### Task requirements:
Keyword search on "computer": report each line of the records that contains it.

### Dataset excerpts:

○ ○ ○ ○ ○

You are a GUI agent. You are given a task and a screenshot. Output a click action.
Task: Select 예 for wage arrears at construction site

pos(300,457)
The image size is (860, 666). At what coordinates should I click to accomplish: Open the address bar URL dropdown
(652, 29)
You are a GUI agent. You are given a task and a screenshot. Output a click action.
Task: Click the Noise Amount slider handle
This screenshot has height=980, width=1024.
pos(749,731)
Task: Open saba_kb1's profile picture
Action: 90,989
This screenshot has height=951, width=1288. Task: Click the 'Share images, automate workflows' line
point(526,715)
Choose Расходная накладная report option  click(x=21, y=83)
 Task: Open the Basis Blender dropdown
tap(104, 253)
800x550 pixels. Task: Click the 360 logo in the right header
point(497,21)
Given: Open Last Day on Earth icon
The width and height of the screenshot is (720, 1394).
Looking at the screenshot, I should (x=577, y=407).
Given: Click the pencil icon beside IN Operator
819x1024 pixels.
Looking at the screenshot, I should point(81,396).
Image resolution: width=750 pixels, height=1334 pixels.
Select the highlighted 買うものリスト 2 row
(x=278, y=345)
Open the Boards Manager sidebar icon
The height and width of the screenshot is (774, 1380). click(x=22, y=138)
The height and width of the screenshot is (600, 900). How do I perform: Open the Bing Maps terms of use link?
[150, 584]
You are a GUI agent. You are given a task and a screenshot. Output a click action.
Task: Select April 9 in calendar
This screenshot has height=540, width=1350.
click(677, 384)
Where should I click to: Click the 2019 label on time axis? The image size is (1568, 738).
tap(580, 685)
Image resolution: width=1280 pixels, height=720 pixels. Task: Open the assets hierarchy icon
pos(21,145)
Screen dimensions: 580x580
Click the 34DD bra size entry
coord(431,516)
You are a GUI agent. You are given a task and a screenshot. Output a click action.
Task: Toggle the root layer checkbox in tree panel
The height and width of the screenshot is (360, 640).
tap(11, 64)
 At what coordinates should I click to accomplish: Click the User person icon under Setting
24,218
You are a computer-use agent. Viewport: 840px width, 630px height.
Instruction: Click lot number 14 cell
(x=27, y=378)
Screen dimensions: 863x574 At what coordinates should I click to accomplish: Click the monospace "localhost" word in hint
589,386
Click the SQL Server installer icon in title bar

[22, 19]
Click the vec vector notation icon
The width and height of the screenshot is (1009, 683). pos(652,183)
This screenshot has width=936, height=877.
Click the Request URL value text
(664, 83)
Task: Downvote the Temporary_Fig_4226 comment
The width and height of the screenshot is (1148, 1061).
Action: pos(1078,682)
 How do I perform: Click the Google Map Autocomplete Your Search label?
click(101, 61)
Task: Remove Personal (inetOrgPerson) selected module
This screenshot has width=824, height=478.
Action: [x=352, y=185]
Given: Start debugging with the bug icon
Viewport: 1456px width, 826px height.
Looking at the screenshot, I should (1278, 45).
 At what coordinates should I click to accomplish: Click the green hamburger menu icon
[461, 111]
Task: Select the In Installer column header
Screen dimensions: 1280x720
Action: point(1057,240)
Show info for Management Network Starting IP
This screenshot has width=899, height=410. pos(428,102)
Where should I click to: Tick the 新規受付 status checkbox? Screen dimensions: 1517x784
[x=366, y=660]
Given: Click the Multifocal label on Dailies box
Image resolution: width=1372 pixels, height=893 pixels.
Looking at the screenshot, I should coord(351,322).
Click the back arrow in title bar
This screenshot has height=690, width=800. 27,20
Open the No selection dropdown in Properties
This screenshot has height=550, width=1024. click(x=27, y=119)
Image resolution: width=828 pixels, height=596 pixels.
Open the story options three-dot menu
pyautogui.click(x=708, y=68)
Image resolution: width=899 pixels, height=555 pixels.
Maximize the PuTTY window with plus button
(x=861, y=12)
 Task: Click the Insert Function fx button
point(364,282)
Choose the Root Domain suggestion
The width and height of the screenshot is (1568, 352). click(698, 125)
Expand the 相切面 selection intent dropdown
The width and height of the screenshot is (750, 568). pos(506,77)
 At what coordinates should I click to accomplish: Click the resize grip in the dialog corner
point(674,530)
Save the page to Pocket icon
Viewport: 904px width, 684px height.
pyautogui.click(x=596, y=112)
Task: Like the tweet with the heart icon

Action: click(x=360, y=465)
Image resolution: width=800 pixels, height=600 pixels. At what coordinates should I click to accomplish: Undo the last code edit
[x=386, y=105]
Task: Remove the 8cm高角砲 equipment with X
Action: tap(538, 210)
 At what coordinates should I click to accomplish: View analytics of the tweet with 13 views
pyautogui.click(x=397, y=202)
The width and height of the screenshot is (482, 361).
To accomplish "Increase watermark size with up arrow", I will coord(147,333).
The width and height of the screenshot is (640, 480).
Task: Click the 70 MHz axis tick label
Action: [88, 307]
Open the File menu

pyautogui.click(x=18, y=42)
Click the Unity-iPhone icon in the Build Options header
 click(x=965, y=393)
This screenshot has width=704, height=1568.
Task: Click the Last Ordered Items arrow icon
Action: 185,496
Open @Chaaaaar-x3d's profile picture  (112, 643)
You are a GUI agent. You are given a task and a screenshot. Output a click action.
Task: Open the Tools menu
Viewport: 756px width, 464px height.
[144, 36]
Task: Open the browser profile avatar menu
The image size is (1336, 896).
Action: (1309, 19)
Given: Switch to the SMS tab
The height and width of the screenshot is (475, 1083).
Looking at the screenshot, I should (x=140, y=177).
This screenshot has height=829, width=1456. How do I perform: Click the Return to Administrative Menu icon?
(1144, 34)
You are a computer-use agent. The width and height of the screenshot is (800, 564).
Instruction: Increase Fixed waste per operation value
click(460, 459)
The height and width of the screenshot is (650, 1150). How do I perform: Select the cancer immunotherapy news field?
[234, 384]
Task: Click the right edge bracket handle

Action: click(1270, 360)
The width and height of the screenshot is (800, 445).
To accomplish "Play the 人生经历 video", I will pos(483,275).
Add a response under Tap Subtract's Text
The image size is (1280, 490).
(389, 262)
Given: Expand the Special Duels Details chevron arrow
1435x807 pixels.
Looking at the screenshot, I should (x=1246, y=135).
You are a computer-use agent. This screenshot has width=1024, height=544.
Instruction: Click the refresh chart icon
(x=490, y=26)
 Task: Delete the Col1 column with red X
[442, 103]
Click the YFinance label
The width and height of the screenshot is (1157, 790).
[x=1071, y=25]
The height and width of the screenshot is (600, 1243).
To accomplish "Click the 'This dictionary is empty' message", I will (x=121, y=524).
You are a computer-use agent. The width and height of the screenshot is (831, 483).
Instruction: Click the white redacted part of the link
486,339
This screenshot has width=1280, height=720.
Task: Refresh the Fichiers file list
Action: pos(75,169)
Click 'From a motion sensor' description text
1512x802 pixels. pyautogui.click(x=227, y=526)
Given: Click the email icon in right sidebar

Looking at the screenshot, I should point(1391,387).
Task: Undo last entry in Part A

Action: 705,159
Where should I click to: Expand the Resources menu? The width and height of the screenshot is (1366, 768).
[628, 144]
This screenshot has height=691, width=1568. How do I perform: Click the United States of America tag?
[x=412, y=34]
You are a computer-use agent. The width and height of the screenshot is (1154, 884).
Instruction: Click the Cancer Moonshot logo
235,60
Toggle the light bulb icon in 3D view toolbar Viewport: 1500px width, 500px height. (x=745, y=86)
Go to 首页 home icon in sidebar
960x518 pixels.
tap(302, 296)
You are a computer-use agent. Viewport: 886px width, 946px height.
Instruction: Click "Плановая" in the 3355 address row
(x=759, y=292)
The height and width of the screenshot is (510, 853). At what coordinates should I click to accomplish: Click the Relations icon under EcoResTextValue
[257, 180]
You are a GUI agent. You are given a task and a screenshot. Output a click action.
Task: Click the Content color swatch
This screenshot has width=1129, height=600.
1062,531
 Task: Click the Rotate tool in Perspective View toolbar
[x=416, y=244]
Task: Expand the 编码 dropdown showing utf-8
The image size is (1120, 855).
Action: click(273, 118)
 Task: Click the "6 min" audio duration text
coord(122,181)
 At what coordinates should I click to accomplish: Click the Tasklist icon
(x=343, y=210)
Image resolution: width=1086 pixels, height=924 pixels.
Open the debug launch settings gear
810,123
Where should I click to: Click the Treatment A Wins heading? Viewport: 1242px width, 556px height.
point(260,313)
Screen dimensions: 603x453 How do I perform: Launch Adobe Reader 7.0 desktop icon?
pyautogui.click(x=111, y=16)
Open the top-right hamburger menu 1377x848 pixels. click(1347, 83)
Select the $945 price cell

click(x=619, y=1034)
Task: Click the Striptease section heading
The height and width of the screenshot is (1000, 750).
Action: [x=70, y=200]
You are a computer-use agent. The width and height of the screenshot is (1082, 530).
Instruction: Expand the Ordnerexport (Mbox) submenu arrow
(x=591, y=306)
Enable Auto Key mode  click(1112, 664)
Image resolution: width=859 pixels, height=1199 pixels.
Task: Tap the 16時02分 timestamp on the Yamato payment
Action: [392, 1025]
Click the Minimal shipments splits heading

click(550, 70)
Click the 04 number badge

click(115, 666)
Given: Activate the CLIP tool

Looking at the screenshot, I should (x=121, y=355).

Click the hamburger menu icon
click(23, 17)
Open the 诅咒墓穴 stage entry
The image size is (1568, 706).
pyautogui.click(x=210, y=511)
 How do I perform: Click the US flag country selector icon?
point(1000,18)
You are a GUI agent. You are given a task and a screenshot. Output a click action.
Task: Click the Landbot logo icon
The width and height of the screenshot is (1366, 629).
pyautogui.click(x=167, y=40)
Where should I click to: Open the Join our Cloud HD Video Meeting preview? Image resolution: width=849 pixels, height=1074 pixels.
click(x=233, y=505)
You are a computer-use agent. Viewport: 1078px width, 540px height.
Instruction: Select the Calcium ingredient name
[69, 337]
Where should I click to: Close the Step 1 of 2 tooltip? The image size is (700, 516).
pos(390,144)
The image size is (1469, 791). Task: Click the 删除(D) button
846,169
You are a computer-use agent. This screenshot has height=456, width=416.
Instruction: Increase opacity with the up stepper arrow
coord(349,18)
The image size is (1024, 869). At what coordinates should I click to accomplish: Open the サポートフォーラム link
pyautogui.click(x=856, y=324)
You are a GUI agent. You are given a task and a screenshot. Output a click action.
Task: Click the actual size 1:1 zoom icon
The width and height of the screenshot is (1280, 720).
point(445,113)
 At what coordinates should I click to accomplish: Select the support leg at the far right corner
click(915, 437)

○ ○ ○ ○ ○

### Response below:
You are a computer-use agent. Viewport: 840px width, 630px height.
You are a computer-use agent. The width and height of the screenshot is (800, 564).
You are a computer-use agent. This screenshot has width=1024, height=544.
You are a computer-use agent. The width and height of the screenshot is (831, 483).
You are a computer-use agent. The width and height of the screenshot is (1154, 884).
You are a computer-use agent. Viewport: 886px width, 946px height.
You are a computer-use agent. The width and height of the screenshot is (1082, 530).
You are a computer-use agent. Viewport: 1078px width, 540px height.
You are a computer-use agent. This screenshot has height=456, width=416.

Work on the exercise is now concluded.